There are enough issues to deal with after you die without being left a giant tax mess or a legal battle over your estate. But this often happens to widows and widowers whose spouses have died before cashing in their pensions. In particular, dealing with a 401k settlement could be stressful and complicated for your spouse or would be beneficiaries upon your death if clear directives were not put in place.
If your spouse or beneficiaries find themselves in this situation then they will be forced to seek competent legal counsel to remedy this complex situation. Obviously, this will require a substantial cost in attorney fees and will cut into the money they will end up receiving from your 401k account after your death.
Estate Planning and 401k
Retirement seems a long way away, but you might not live to see your 65th birthday. What happens if you die before it is time to start receiving payments from your 401k plan? You have to plan ahead, no matter how morbid this topic might seem. If you do not plan ahead and have a concise estate planning strategy, the money from your 401k could end up in the wrong hands.

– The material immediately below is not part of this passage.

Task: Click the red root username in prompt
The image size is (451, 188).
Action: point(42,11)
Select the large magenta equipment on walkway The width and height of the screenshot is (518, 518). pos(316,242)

Usually, it will pass to your spouse by default, but to ensure this is the case, name him or her in the forms you signed when starting the 401k plan at your company. You can actually name more than one person and stipulate how much each of these people will receive as a percentage.
Advisers suggest naming a first choice and second choice beneficiary in case your first choice dies before you change your documentation and you die in the meantime, or both of you die together (in a car crash, for example).
Then proceed to make sure you back up your wishes by clearly stating these same directives in your will. You should have a will prepared anyway as a part of your future financial strategy. This goes a long way to protect your heirs. So having this detailed in your will should provide the state yet another level of proof on how you wish to have your 401k disbursed upon your untimely demise without making some very common mistakes.
Reviewing Your 401k Documentation
The 401k paperwork you initially filled out and signed and returned to the 401k program administrator might seem like a job you do once and then forget about. But you really should pull out the paperwork you recorded and look it over periodically as you would with your will and be careful when you think about making some early withdrawal! In particular, be sure to alter information, such as your beneficiary, if you get divorced or are widowed. Change the division of money if you have another child. Alter arrangements simply because you wish to leave your money with someone who would not receive the money by default.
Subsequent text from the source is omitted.